Afghan rail plan among proposals for donors
KABUL, Afghanistan (Reuters) -- Among the urgent projects Kabul's new leaders are presenting to donor countries in Tokyo this week is a dream more than a century old to build a railway across mountainous Afghanistan.
The roots of the issue stretch back to the "Great Game" era of the late 1800s when Russia and British India laid tracks up to Afghanistan's borders but Kabul refused to allow these potential invasion routes into its remote territory.
Now that decades of war and poverty have shown what that splendid isolation can bring, the new Afghanistan is desperately seeking closer ties to the outside world so it can finally reap the benefits of international cooperation.
"The world is coming together now and we want to be part of this world," Abdul Salam, deputy planning minister in the new interim government, told Reuters while explaining the plan.
While it may seem only an agenda item in Tokyo, the railway plan reflects the struggle between tradition and modernity that has long stymied economic development in Afghanistan.
What makes it urgent now is the realization that the failure to modernize Afghanistan helped lead to anarchy and the takeover by the Taliban and Osama bin Laden's al Qaeda network.
Kabul and its backers are seeking ways to avoid repeating that mistake.
The railway plan, last drawn up in the mid-1970s but shelved after the communist coup of 1978, would link landlocked Afghanistan to the two main ports it uses -- Iran's Bandar Abbas on the Gulf and Pakistan's Arabian Sea port of Karachi.
The route would run from the Iranian border to the western city of Herat, across flat southern Afghanistan to Kandahar and then north into the mountains, past the Logar province copper mines, to Kabul.

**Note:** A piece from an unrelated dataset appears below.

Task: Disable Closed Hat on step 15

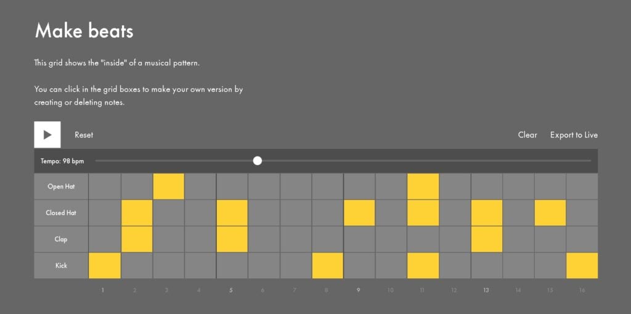Action: [x=550, y=212]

A spur line would lead to iron ore mines in the rugged mountains near Bamiyan northwest of Kabul.
A line branching south from Kandahar would run to the Pakistani border town of Chaman, where it would link up to the British-built network that ruler Amir Abdul Rehman in the 1880s called "a knife pushed into my vitals."
Abdur Rehman, who forged the modern Afghan state between 1880 and 1901, barred trains and telegraph lines as Trojan horses of the encroaching Russian and British empires.

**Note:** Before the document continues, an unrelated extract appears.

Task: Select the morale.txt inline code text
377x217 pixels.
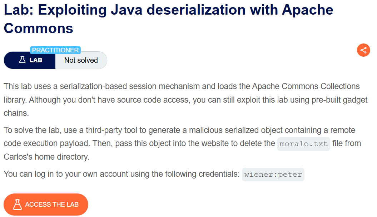Action: click(x=303, y=144)
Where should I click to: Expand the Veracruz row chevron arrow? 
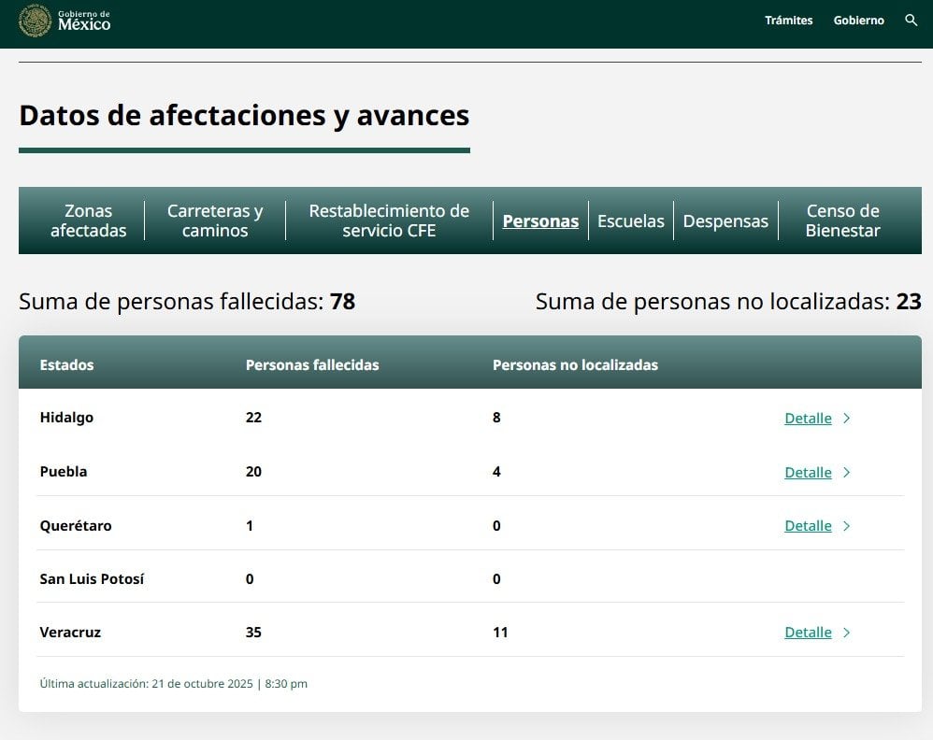coord(846,633)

"As long as Afghanistan has not arms enough to fight against any great attacking power, it would be folly to allow railways to be laid throughout the country," he declared.

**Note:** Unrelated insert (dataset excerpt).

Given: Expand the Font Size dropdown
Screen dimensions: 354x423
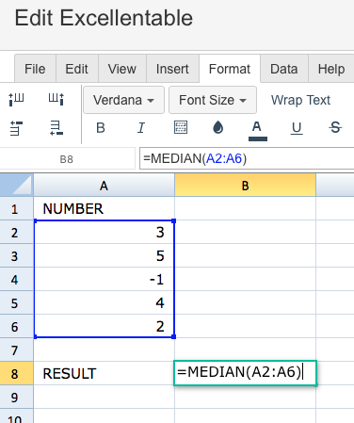Looking at the screenshot, I should click(213, 100).

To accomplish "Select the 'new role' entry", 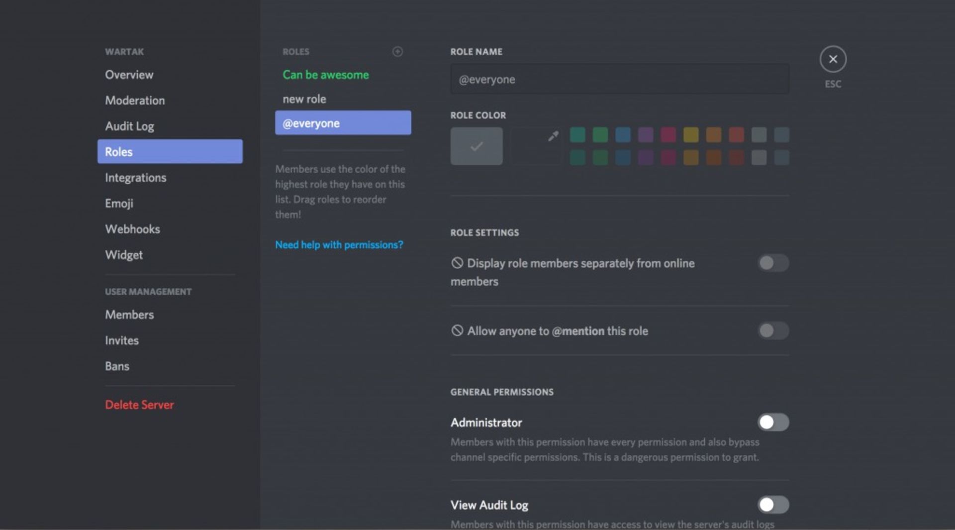I will point(304,99).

After his death, modernizers began pressing for a railway.
To placate skeptics, one even wrote a manual for the Afghan army on how to destroy the tracks if an invasion loomed.
But it was not until his grandson Amanullah assumed the throne in 1919 that modern ideas won official support.
The reformist king introduced radio and telephones and tried to stop women in the Muslim country from wearing the veil.
On his 1927 tour of Europe, he bought three small steam locomotives and coaches from the Henschel company in Kassel, Germany.
He had the railway set up between the center of Kabul and the new capital Darulaman he was building outside the city.
The seven-km (four mile) narrow-gauge line, more like an amusement park ride than a working railway, carried commuters for several years before falling into disuse, another of the failed reforms Amanullah attempted before being overthrown in 1929.
The plan went into the deep freeze for decades, re-emerging in 1976 in Prime Minister Daoud Khan's seven-year plan.
The cost of the 1,810 km (1,100 mile) line was estimated then at $120 million.
"We can't say what it would cost now because we haven't done an up-to-date feasibility study yet," Salam said.
The three locomotives are now rusting hulks in the garden of the Kabul Museum, better known for its precious Buddhist-era statues which the extremist Taliban smashed last year.
"These are historical artefacts and we want to keep them," museum caretaker Omara Khan Masoudi said.
"Of course, it would be good to have a real railway now, that would be progress."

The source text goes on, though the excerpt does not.